Raising your kids to be smart with money gives them a vital life skill.
As a parent, you have the power to shape your child's relationship with money. Start early by showing them where money comes from, how to budget, how to spend wisely and how to set savings goals.
Talk to your kids about money
You don't need to be an expert to teach kids about money. Just start a conversation about money when the opportunity comes up at home or when you're out.
Your kids will naturally ask you for the things they want. It's hard when you have to say no. Talk about how we all have limited money and we need to carefully decide what we spend it on.
How you earn money
Talk about how you earn the money you spend. Explain that you get a certain amount of money each time you get paid and how that money is used to cover the essentials, like food, clothes and housing.
Needs versus wants
Talk about how you choose what's the most important things to spend your money on. Discuss the difference between 'needs' and 'wants', and encourage your kids to think about these before spending their money.
When older kids get their first job, they're often tempted to spend all their money at once. Show them how to track their spending to see where all their money is going.
Show your kids where money goes
Use everyday situations to teach your kids about money, including where it comes from and where it goes.
When you tap and pay
Explain that when you tap your card, it talks to your bank who has your money in your bank account. When you tap to pay it uses money that you've made by working and saving. Each time you tap and pay, you have less money in your account.
While shopping, teach your kids how much things cost by showing them:
- different prices for similar items
- how to compare deals
- how to work out which items are better value
- how to work out price differences and discounts
When paying bills
Show your kids an electricity bill or a phone bill. Explain how many hours or days you had to work to pay that bill.
This will help them start to see the connection between work and the cost of things.
Teach your kids how to spot a banking or credit scam and protect themselves.
Get kids involved in money decisions
As your kids get older, get them involved in budgeting, saving and spending.

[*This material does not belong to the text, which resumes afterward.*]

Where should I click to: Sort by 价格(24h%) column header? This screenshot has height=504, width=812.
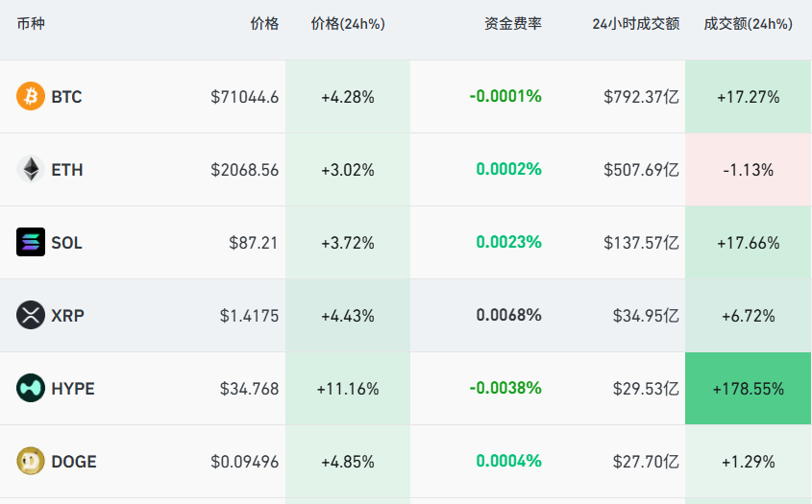click(x=348, y=24)
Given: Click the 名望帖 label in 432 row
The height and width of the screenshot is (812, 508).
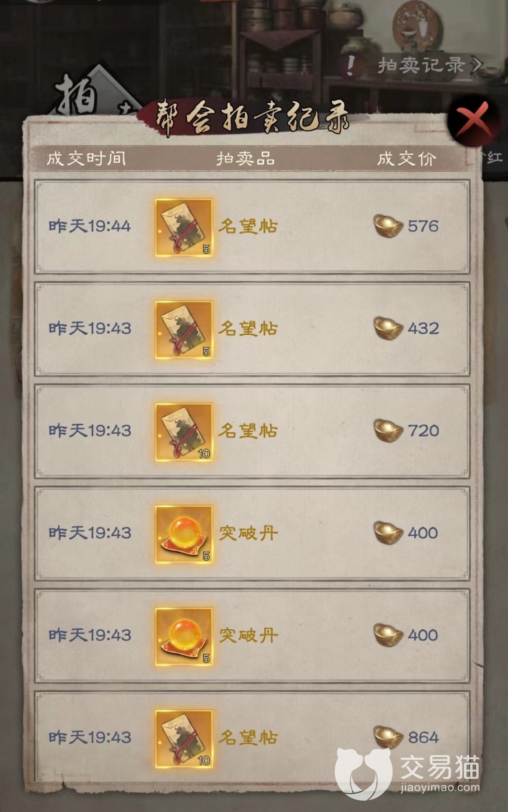Looking at the screenshot, I should tap(248, 329).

Work with your kids to research online or shop around to find the best value for something they want.
Plan an event
Involve your kids in planning and budgeting for an outing or a birthday party. Work through all the costs with them, including transport, food or tickets.
Do a budget
Do the family budget with your kids. Explain how much money you have each week and how it’s spent. They'll start to get a sense of the cost of living and how long it takes to save.
If they earn some of their own money, help them create their own budget.
Help your kids put together their own budget.
Share their money
Encourage your kids to donate some of their savings to charity. This teaches them that money can be used to help people and is not just for buying things.
Give kids pocket money
Pocket money can help children to understand the value of money. You can choose to pay them for certain tasks, for example:
- mowing the lawn
- vacuuming the house
- washing the car
- taking the rubbish out
- cooking dinner or making school lunches
- hanging out and bringing in the washing
- packing and unpacking the dishwasher
- walking the dog
Make sure you withhold or reduce their pocket money if the tasks are not done or not done properly. This helps to teach kids that they only get paid when work has been done to a certain standard.
Encourage your kids to save
Learning to save is a vital money lesson.
Piggy banks and bank accounts
Piggy banks are great for younger kids. They can see the money they’re putting away and watch it grow as they save.
Opening a savings account is a good way to introduce kids to banking, saving and interest.
Set money goals
Help your kids avoid impulsive purchases by teaching them to set goals and to prioritise what they spend their money on.
When your child wants to spend money on an impulse purchase, remind them about the goal they are saving for. Work out how much longer they'll have to wait to reach their goal if they decide to spend today.
Get your kids to work out how long it will take them to reach their savings goal or to save up for something special.